Melody’s Echo Chamber – Bon Voyage (Fat Possum)

MEC_bonvoyage_3000_grande
What do you get if you mix the sound of downbeat producers Air with the creepy vibes of David Lynch, the sultry vocals of Melanie Pain and then force it all through a psychedelic lemon squeezer?  Well, this, I imagine.
Actually, French musician Melody Prochet is none of the above – and a little bit of it all. Her 2012 debut, under the label ‘Melody’s Echo Chamber’, was a collaboration with Aussie producer/songwriter Kevin Parker (Tame Impala) – a crazy mix of eclectic, melodic vocals and trippy production. On her new release, Melody Prochet has doubled down on the psycho-pop glory of her self-titled debut, while retaining just enough grunge in the final production to subtly smudge up her sexy Franco-pop breathlessness. This is all courtesy of her new Swedish collaborators Fredrik Swahn (The Amazing) and Reine Fiske (Dungen).
Her fearless attitude to music may also be a result of her recent recovery from last year’s car crash which left her with a brain aneurysm and broken vertebrae. This comes to mind instantly in the opening song, Cross My Heart: “I can’t keep falling from so high.” The arrangement reminds me of early Cocteau Twins, especially it’s a dreamy mashup of acoustic guitars, hip-hop beats in the bridge and, inexplicably a mediaeval flute.
There’s a spot of self-improvement behind Breathe In, Breathe Out, which swings wildly between moods and tempos, even though the oddly placed whistling segments.
However, I was a bit perplexed by Desert Horse, with its bizarre Arabic flourishes, Latin percussive beats, and scrambled voice samples.  “So much blood on my hands, and there’s not much left to destroy.” This is like Bjork fronting a new iteration of Belle and Sebastian.
Most of the songs on this disc are in French (the above quotes are translated), However, there are interludes and of English and Swedish such as on Var Har Du Vat, a short and sweet traditional Swedish folk song.  That one came as a bit of a surprise.  A nod to her producers, I guess.
In some ways, those songs were a sort of calming influence before the mind-blowing onslaught that comes on the second half of the album.  Tracks like Quand Les Larmes D’un Ange Font Danser La Neige (When Tears of An Angel Make Dancing Snow) have this crazy, unhinged poetic aesthetic to them.  Yet Prochet sings in a playful, coquettish whisper.
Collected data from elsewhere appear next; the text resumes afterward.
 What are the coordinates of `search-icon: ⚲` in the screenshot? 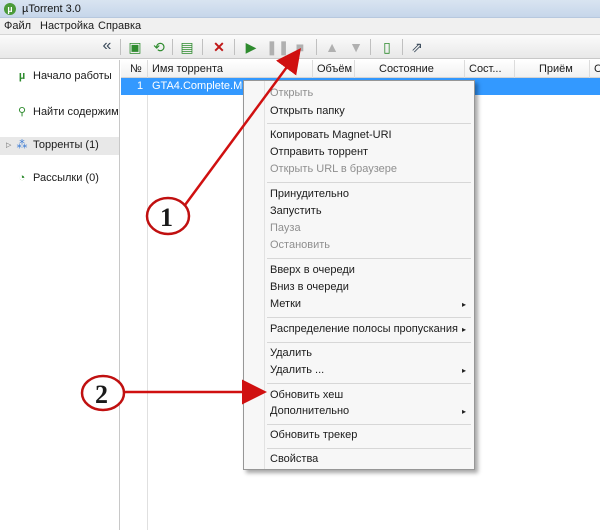 It's located at (22, 112).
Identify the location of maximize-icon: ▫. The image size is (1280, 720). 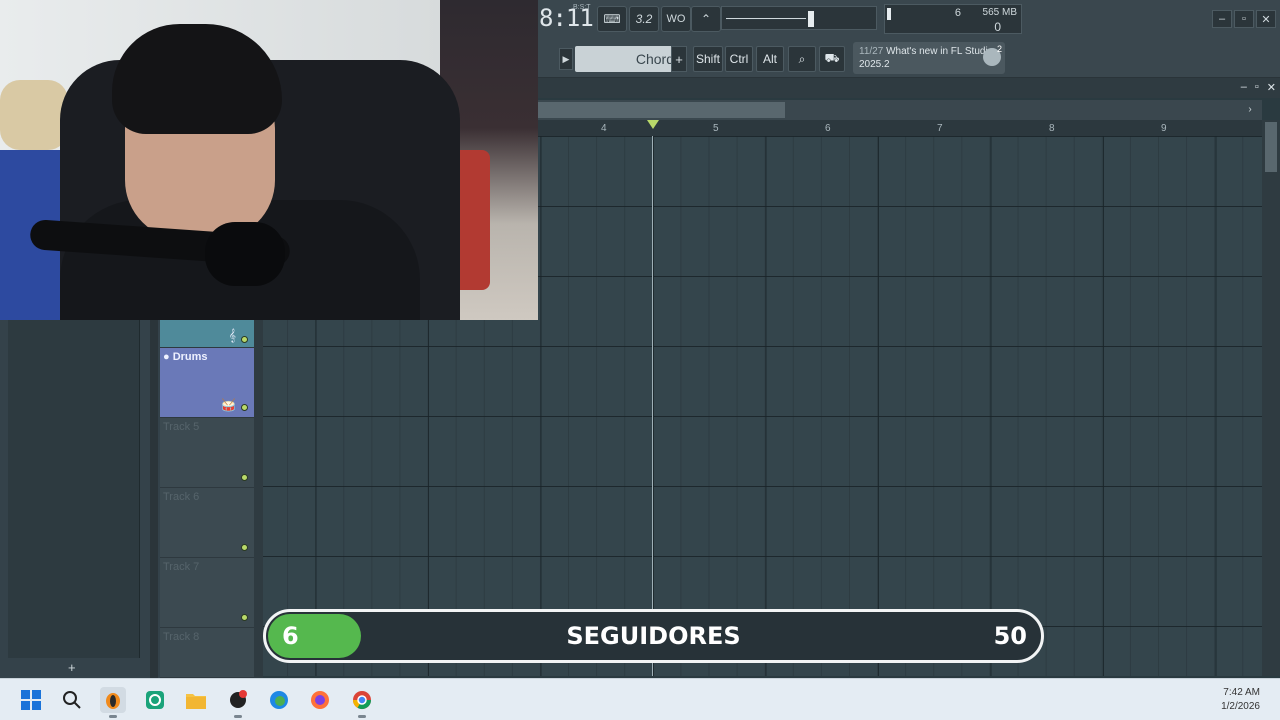
(1244, 19).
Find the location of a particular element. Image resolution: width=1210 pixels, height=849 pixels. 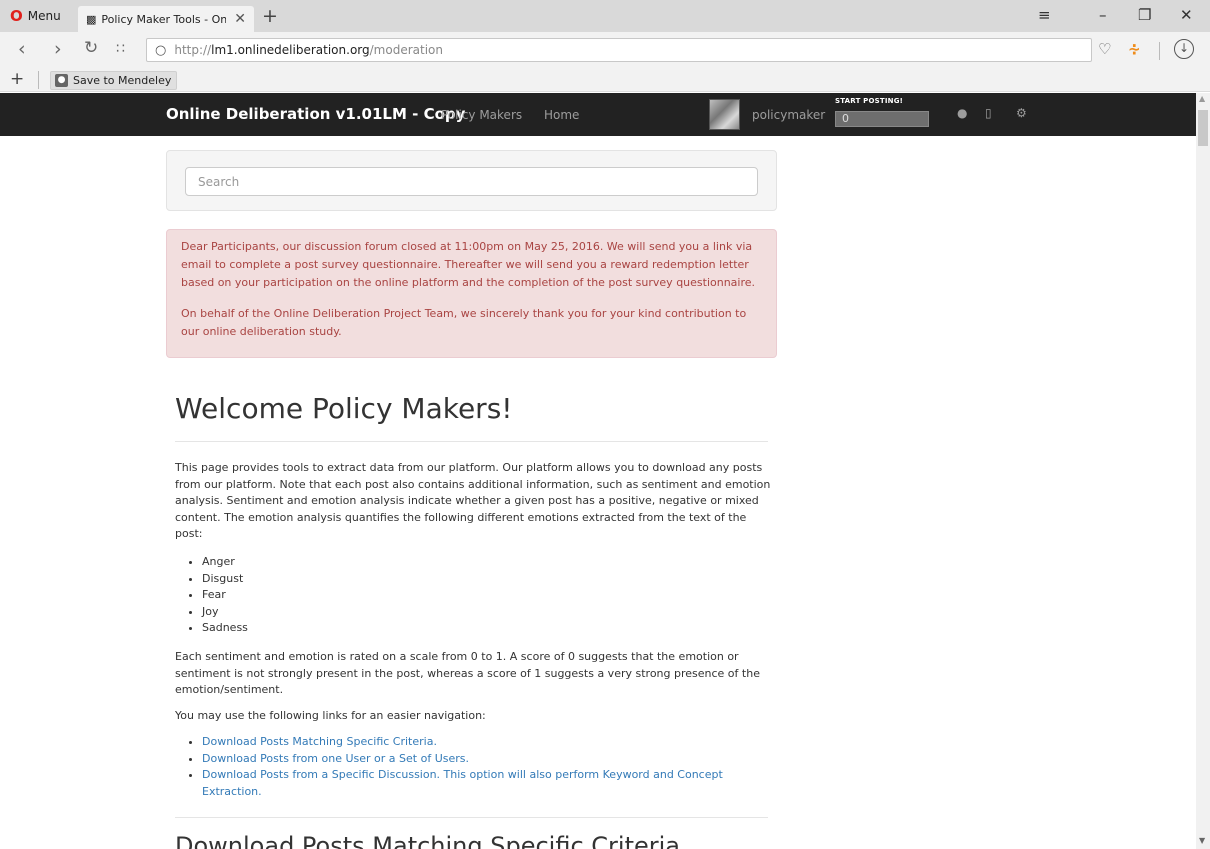

speed-dial-icon: ∷ is located at coordinates (120, 49).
If you’re not ready it can almost be off-putting.
On the other hand, Her music has a slightly spiritual atmosphere, with chiming bells and other zen come-downs on the fading strains of the mirror-ball disco of Visions of Someone Special.
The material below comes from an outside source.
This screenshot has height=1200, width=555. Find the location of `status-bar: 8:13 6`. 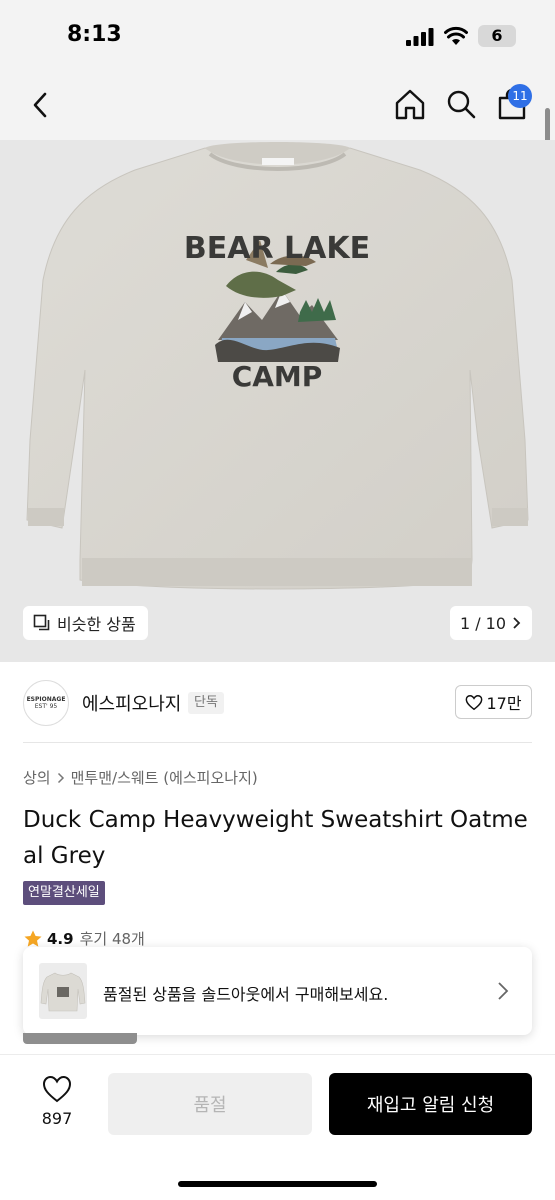

status-bar: 8:13 6 is located at coordinates (278, 36).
The theme continues on Shirim, which might well have nicked one or two funky riffs from Nile Rogers during his time working with Daft Punk.  Given all the shit she’s been through who can blame Prochet for wanting to cut loose here and there.
Overall, this is a challenging listen but if you hang in there it’ll be well worth the wild disorientating ride.  If you like your pop music mashed, strained and grained with plenty of sexy, breathless vocals then this one is for you.